Interestingly, the researchers also found that women tend to recover from this damage much more quickly than men do. Women who choose to stop drinking can recover their lost brain function, these researchers suggest, and they might see improvements in their abilities quite quickly.
Women who do not stop drinking can reach a point at which their brains are so very damaged they cannot recover. The connections between critical parts of the brain can become so severed and frayed that women have difficulty walking, talking, planning and taking care of themselves. These women might need to live in nursing communities for the rest of their lives, due to the damage they’ve experienced during the course of the alcoholism.
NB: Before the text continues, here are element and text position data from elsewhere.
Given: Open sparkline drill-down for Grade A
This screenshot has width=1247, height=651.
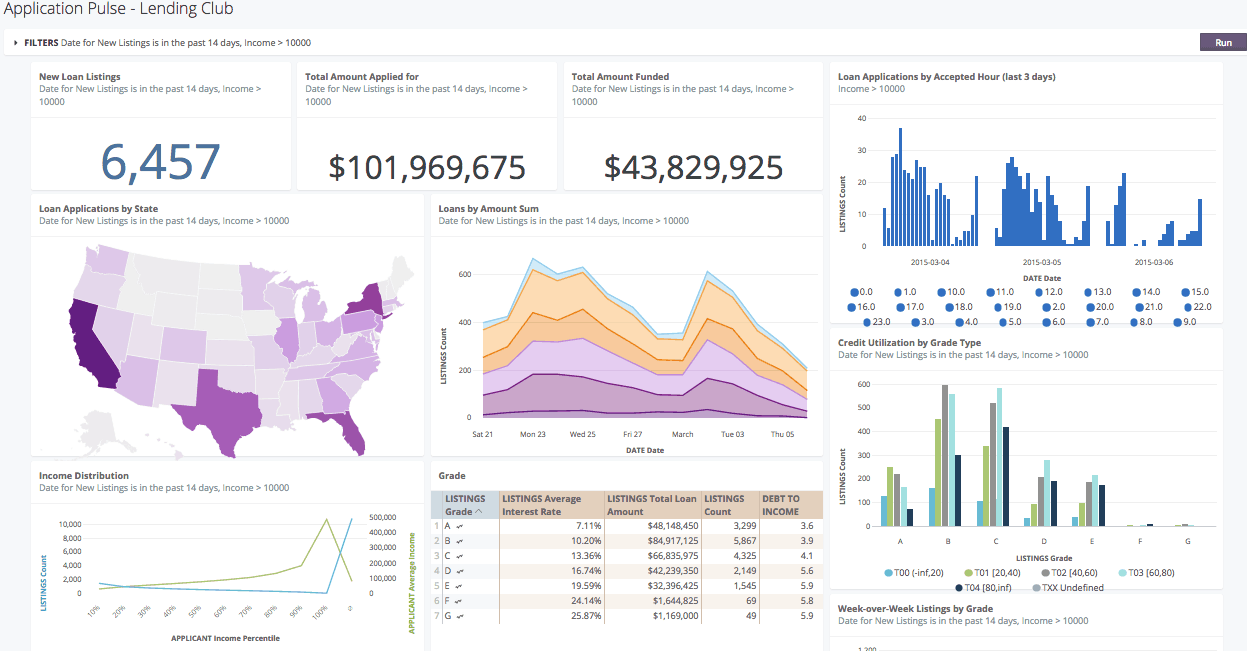Looking at the screenshot, I should coord(459,526).
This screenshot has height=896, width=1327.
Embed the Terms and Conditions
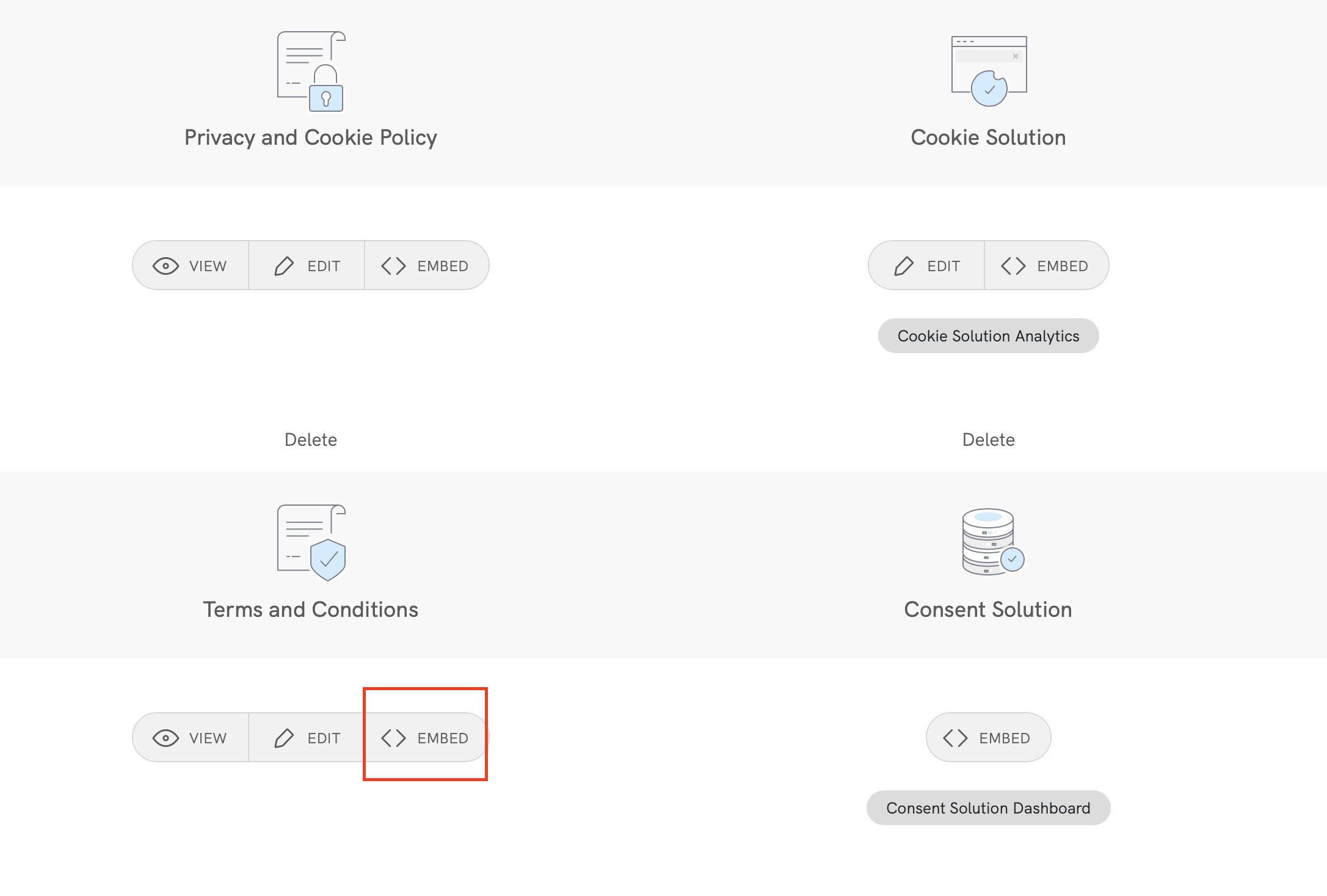click(x=426, y=738)
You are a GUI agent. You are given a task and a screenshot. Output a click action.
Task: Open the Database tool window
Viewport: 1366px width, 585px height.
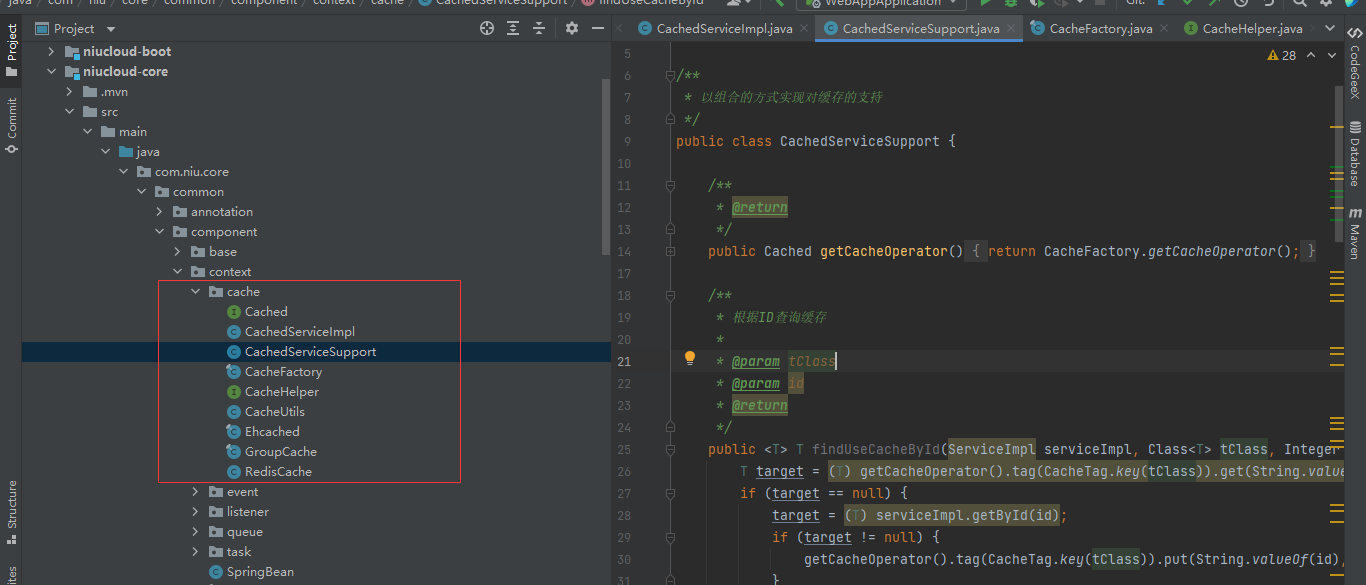[1355, 154]
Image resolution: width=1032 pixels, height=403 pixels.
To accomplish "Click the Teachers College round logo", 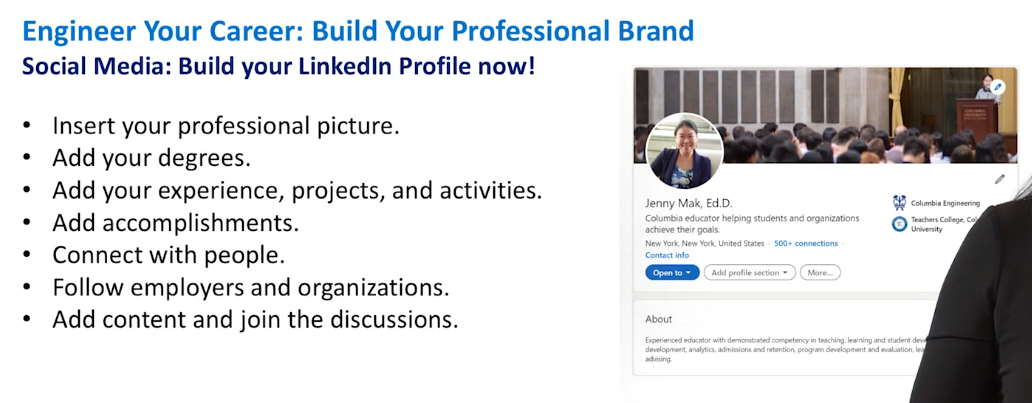I will tap(899, 224).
The active ingredients in alcoholic drinks are processed by the liver, and as the tissues in the liver come into repeated contact with alcohol, they can become brittle and crispy, unable to process alcohol at all. This severe destruction of the liver, known as cirrhosis, is considered the end stage of liver damage, and according to the American Osteopathic Association, women can develop the disease after consuming only three drinks per day over 10 years. Alcoholic women might drink much more than this on a standard day, and they might do irreversible damage to their livers in the process.Early stages of liver disease can be subtle and easy to ignore. Symptoms include:
- Tenderness in the abdomen
- Yellow-tinged skin and eyes
- Lack of appetite
Some women attribute these symptoms to hangovers or overindulgence in alcohol. Other women attribute these symptoms to menstrual changes or menopause-related changes. Women who ask for assistance when they spot these changes, however, may be able to heal if they stop drinking altogether and allow their livers time to rest and recuperate. Women who don’t do so may face the prospect of a liver transplant.
Increased Cancer Risk
Cancer is caused by a complex interplay of genetics, nutrition and the environment. Often, all three factors must be in perfect alignment before the aggressive and explosive cell growth that characterizes cancer can begin to take place. Many experts believe that alcohol provides a key that can turn the cancer process on, and allow massive destruction to begin.
People who drink alcohol may face an increased risk of cancers of the:
Women who drink might also be at an increased risk of breast cancer, according to a study published in JAMA, and that risk tends to increase in a liner fashion, with higher intakes of alcohol associated with higher rates of cancer risk. It’s unclear why alcohol would have such a transformative effect on breast tissue, but studies like this make the connection quite clear and quite difficult to ignore.
Alcoholic drinks contain a huge number of calories, and people who drink tend to consume salty and sugary snacks during their drinking episodes. A long history of drinking can translate to an immense amount of weight gain, and carrying extra pounds can put pressure on the heart. Sweet and fatty snacks can also cause an increase in blockages in the veins and arteries, which puts further pressure on the heart. Alcohol itself also seems to be toxic to the heart, as well as the body’s system of arteries and veins. Put all of these factors together and it’s easy to see why alcohol would increase the risk of heart disease, as well as the risk of stroke. Added pounds as well as basic toxicity can cause an immense amount of damage, when they’re added together.
Women who stop drinking may lose weight in the process, and over time, the arteries and veins may clear and the body may return to a normal level of functioning.